What is asked
1. Which cities are named in the excerpt about Nick's music career?
2. Could you continue the excerpt about Nick's music career from the point where it stops?

Reading text
-------
Indecision also extends to releasing new records. There are always new songs in development, and one or two of them may meet his self-imposed high standards, but then of course they have to be recorded properly, and so further indecision sets in. As he told Iowa City writer and illustrator Cheryl Graham, when discussing the fact that in 2016, anybody with a laptop computer can make a record, ‘Yeah, they can knock one out, and it’ll be pretty good, but “pretty good” is the new shite.’

Disinclined to make a new long-playing record, he was pleased to be presented with studio alternatives and invitations to collaborate on songs in Nashville, although the first time he returned there after a long absence, he confessed to being terrified by the prospect of working with the pros. But suddenly his old skills returned, and he found himself thinking, ‘Maybe I should do some producing again, because I’m pretty good at this, knowing how somebody else’s music should go, and people seem to listen to me.’

Suddenly, the fact that he was in his mid-sixties didn’t seem to matter. His new publishers, Big Deal Music, were proactive and, with offices in New York, Los Angeles and Nashville, ideally placed to hook him up with other writers. Big Deal’s senior vice president in Nashville, Dale Bobo, had long been a fan, and stops just short of calling Nick ‘a musical hero’.
-------
Supplied records
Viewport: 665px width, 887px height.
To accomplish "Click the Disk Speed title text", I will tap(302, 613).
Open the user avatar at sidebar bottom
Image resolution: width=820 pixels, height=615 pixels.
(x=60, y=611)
-------
Outputs
1. Iowa City, Nashville, New York, Los Angeles

2.
Bobo made it his mission to seek out people for Nick to work with. Aiming high, the first person he approached was Bob DiPiero, a Nashville Songwriters Hall of Fame inductee and writer of fifteen number one country hits, with songs recorded by artists such as Reba McEntire, Vince Gill and Tim McGraw.

‘DiPiero got back to me within moments,’ says Bobo. ‘He told me he’d always been a Nick fan and it made him happy that he was going to get to write with him.’

Having set up the meeting with DiPiero, and sessions with other top writers such as Tommy Lee James, Al Anderson and, via his New York colleagues, Dan Auerbach from the Black Keys, Bobo would pick Nick up from his hotel in the morning and drive him to the place of work. This was usually a home studio, often in a little house with a garden, just outside of town, or at an office with recording equipment and an interesting selection of guitars. Work commenced mid-morning and by mid-afternoon, a song, maybe two songs, were written.

It is not uncommon in Nashville for a professional studio demo to be recorded immediately after a writing session, as was the case with Al Anderson’s ‘Good Girls Love Bad Boys’, co-written with Nick. At Legends Studio, for example, a new song can be recorded for a fixed fee, with house musicians who will learn it in a matter of minutes, give it a quick run-through and, when the engineer hits the record button, usually capture it on the first take. ‘Those session guys will do you a shit-hot demo in about, er, thirty minutes,’ confirms Nick.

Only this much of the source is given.